◆ **Study material**:
|---|

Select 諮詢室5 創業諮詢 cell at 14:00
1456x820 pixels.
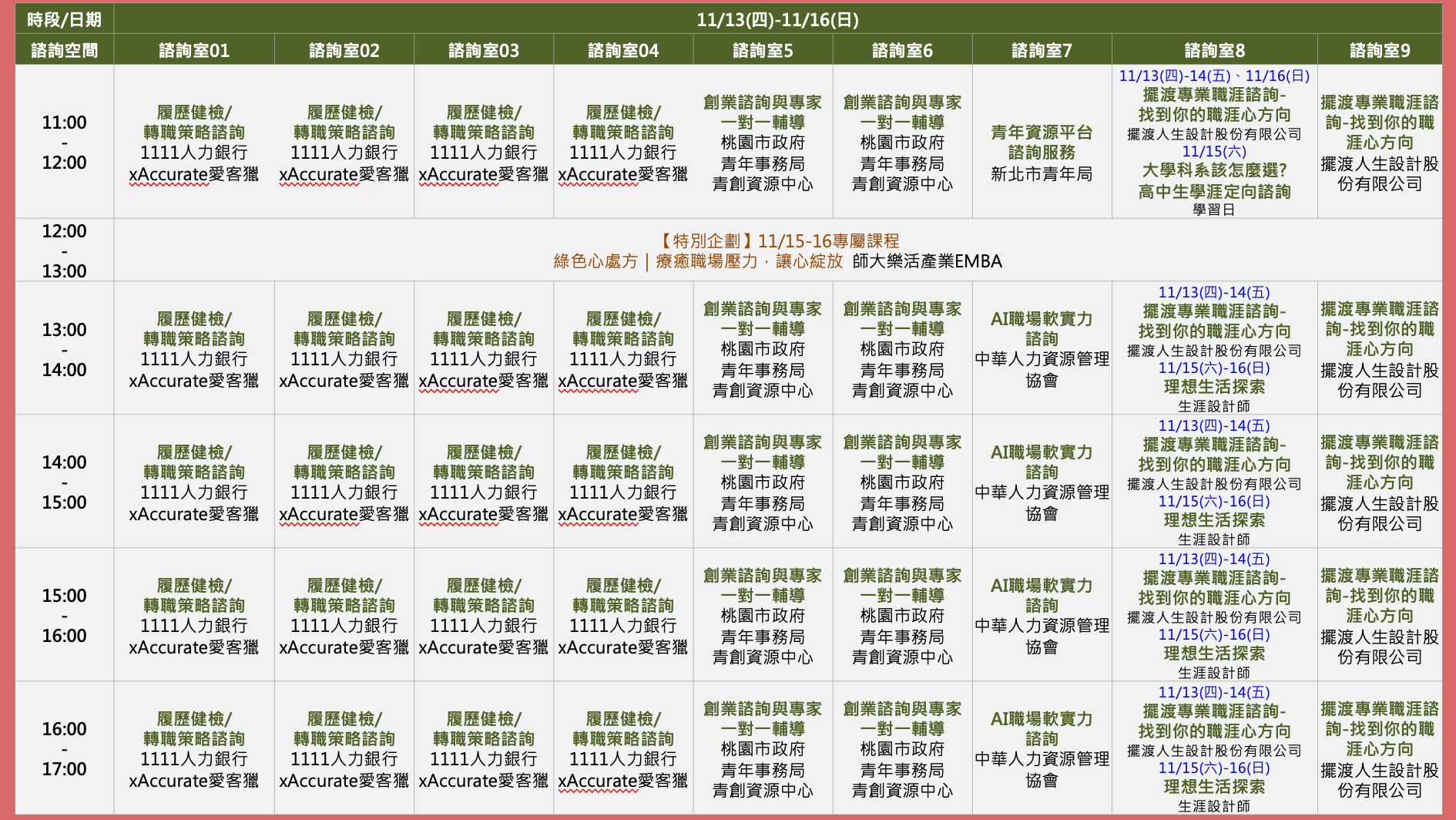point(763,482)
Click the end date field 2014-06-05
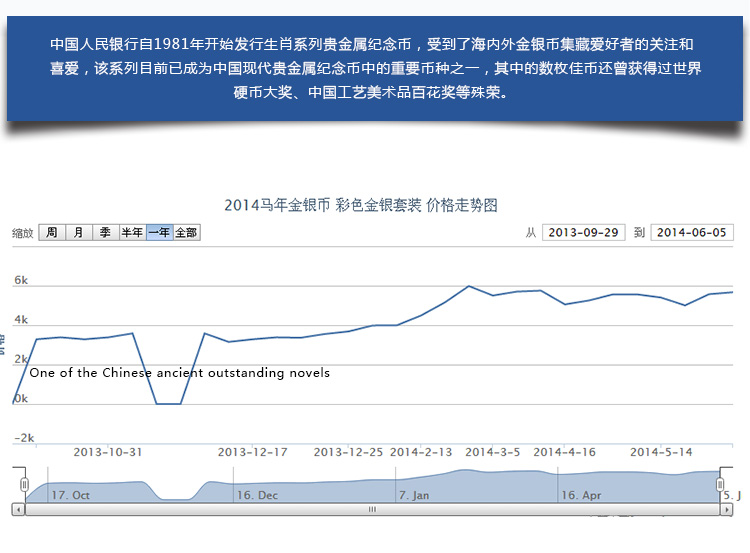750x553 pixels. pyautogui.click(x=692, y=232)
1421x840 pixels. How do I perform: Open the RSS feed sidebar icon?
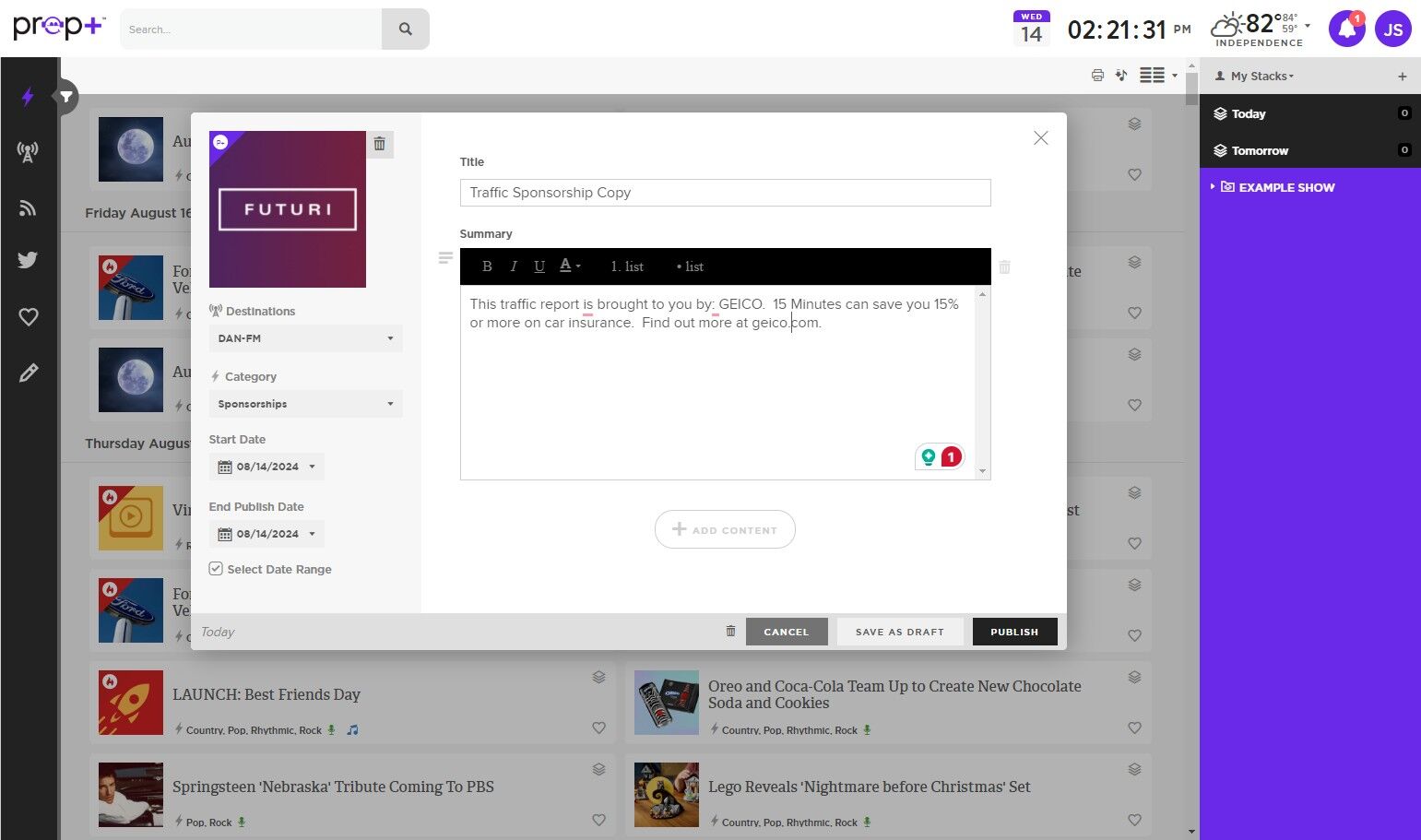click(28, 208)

|---|

◆ **Work request**: What is needed is a word-for-word copy of the records above, excluding pictures.

◆ **Result of the exercise**:
Select 諮詢室5 創業諮詢 cell at 14:00
1456x820 pixels.
point(763,482)
Click the end date field 2014-06-05
750x553 pixels. pyautogui.click(x=692, y=232)
1421x840 pixels. How do I perform: Open the RSS feed sidebar icon?
click(28, 208)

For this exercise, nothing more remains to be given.